Every Friday and Saturday evening, damsels and young men congregate in clubs for a weekly ritual called clubbing. It involves dancing and drinking to pulsating and electric music. In the village, Friday evening is just another normal evening. You milk the cows and sit around the fireside talking about the days events; mostly the weather. All days are the same in the village except Sunday when you adorn your best outfit and saunter to the church or to the shopping center. Surprisingly, the damsels you see on the streets of the city and major towns only make one single pilgrimage to the villages that brought them up; During Christmas. You’d think that these hardworking Kenyans would want to rush to the village and spend time with their cherished kin, but that is far from the case. Kenyans residing in urban areas actually dread going back to the village, even for a few days. These are the reasons why.
5. Utaoa lini?
This is a big source of worry for Maina Kageni and other master level bachelors. While most of the urban youth are okay with waiting for their perfect match, folks in the village aren’t usually very patient. Parents drop clever hints like “We are getting old” or “How nice would it be to have grandchildren.” The grandies may not afford you such a luxury. Your cucu will shamelessly tell you “You are getting old; you need to find a wife/husband”
And it’s not their fault, our parents married or got married when they were teenagers, and they may not share our values on love and marriage. In Kenya, the concept of LOVE was only discovered in 1950s and marrying for love was considered revolutionary until 1970s.All marriages before 1950s were probably arranged. And until 1990s most people married because they wanted to start a family, or because they were getting old. Nowadays, you can’t meet someone and commit your life to them, you have to know them first. We recently discussed How to know she is NOT the one. So unless Cupid does something, these bachelors aren’t going to be seen in the village except during Christmas and funerals.
4. People Expect You to Solve All their Money Problems
Everyone loves being treated like a small king when they go back to the village, but there is a limit.
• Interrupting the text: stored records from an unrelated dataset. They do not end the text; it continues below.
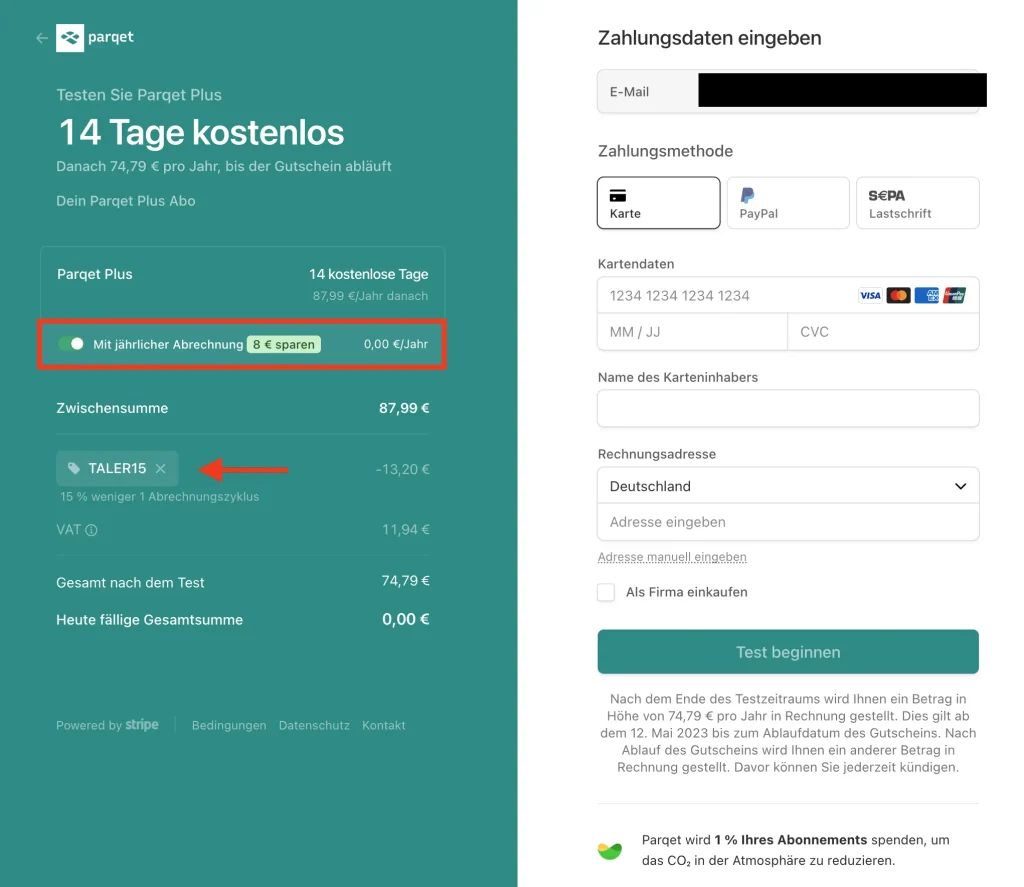Click the VAT info icon
The height and width of the screenshot is (887, 1024).
point(92,530)
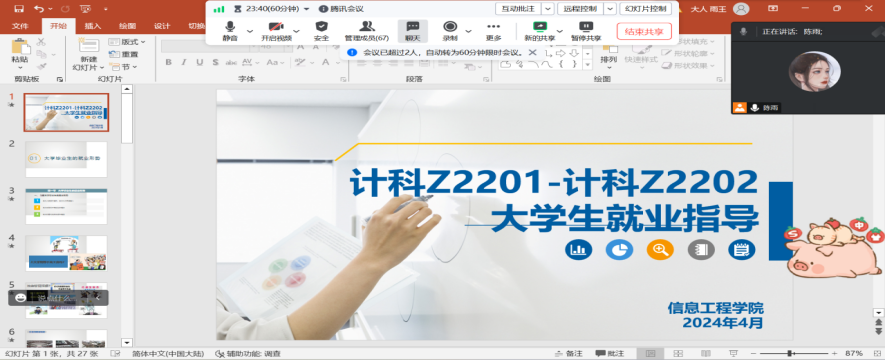885x360 pixels.
Task: Open the 聊天 chat panel
Action: (x=413, y=31)
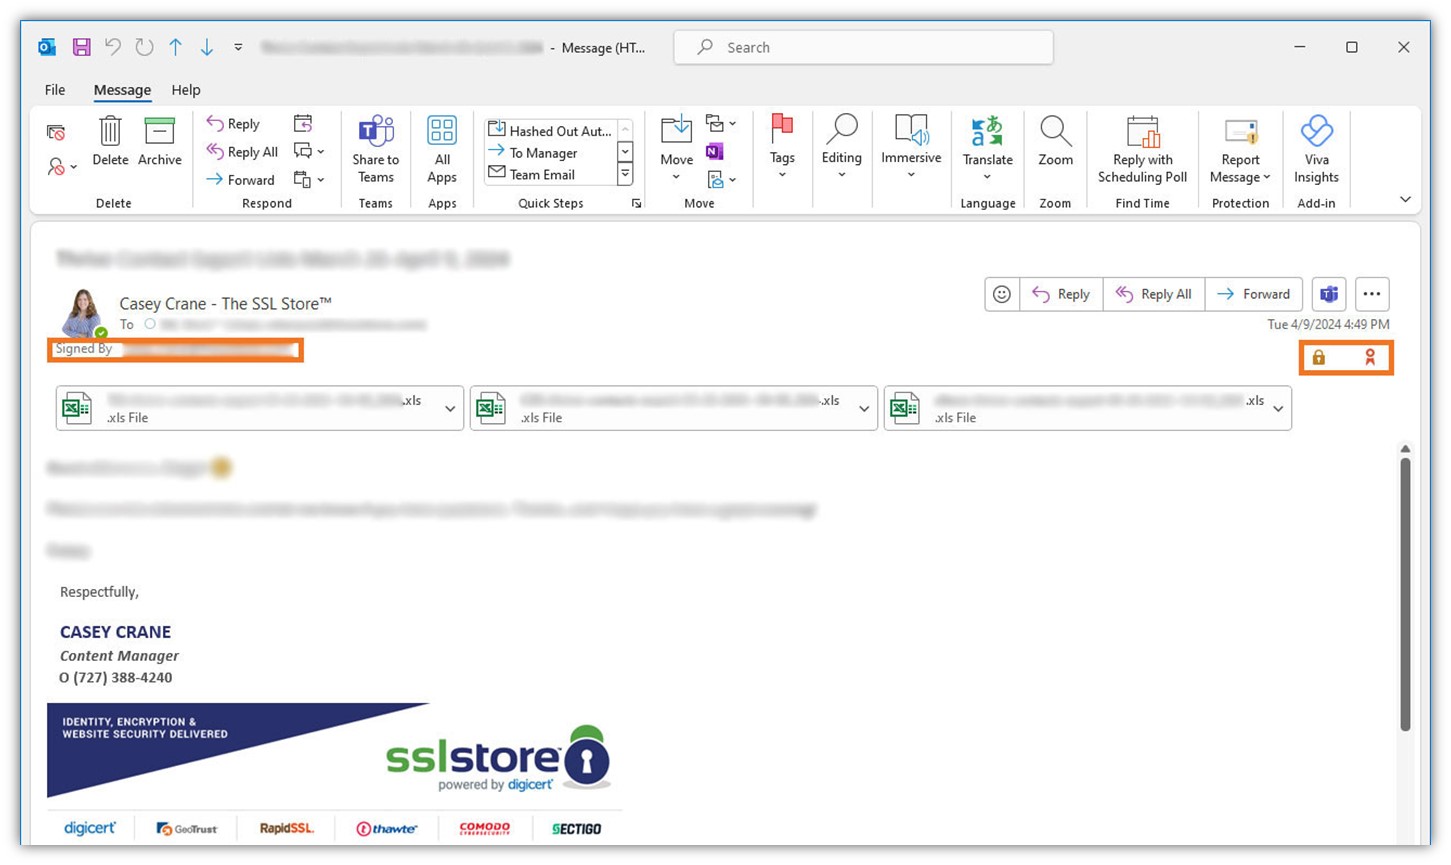Click the emoji reaction icon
The ululations, the celebrations, the crowds of people you don’t know who are suddenly happy to see you, the embarrassments as a complete stranger tries to fix you up with her daughter. But all that is a ploy to make you part with cash. Tricky folks. It’s already bad enough with the existence of M-pesa, because every few days you have to send a some cash because the cow keeps getting sick. But wait till you get home. You’ll be duly briefed of every problem that is anticipated to occur within the next six months, both real and imagined, and everyone will expect you to solve them.
The fact is, most guys in the City have the same struggles as those in the village, if not worse. The meagre salary isn’t enough to pay for rent, utilities and food, and most have to supplement through side hustles. So believe me, most people don’t want to go to the village and come back sinking in debt.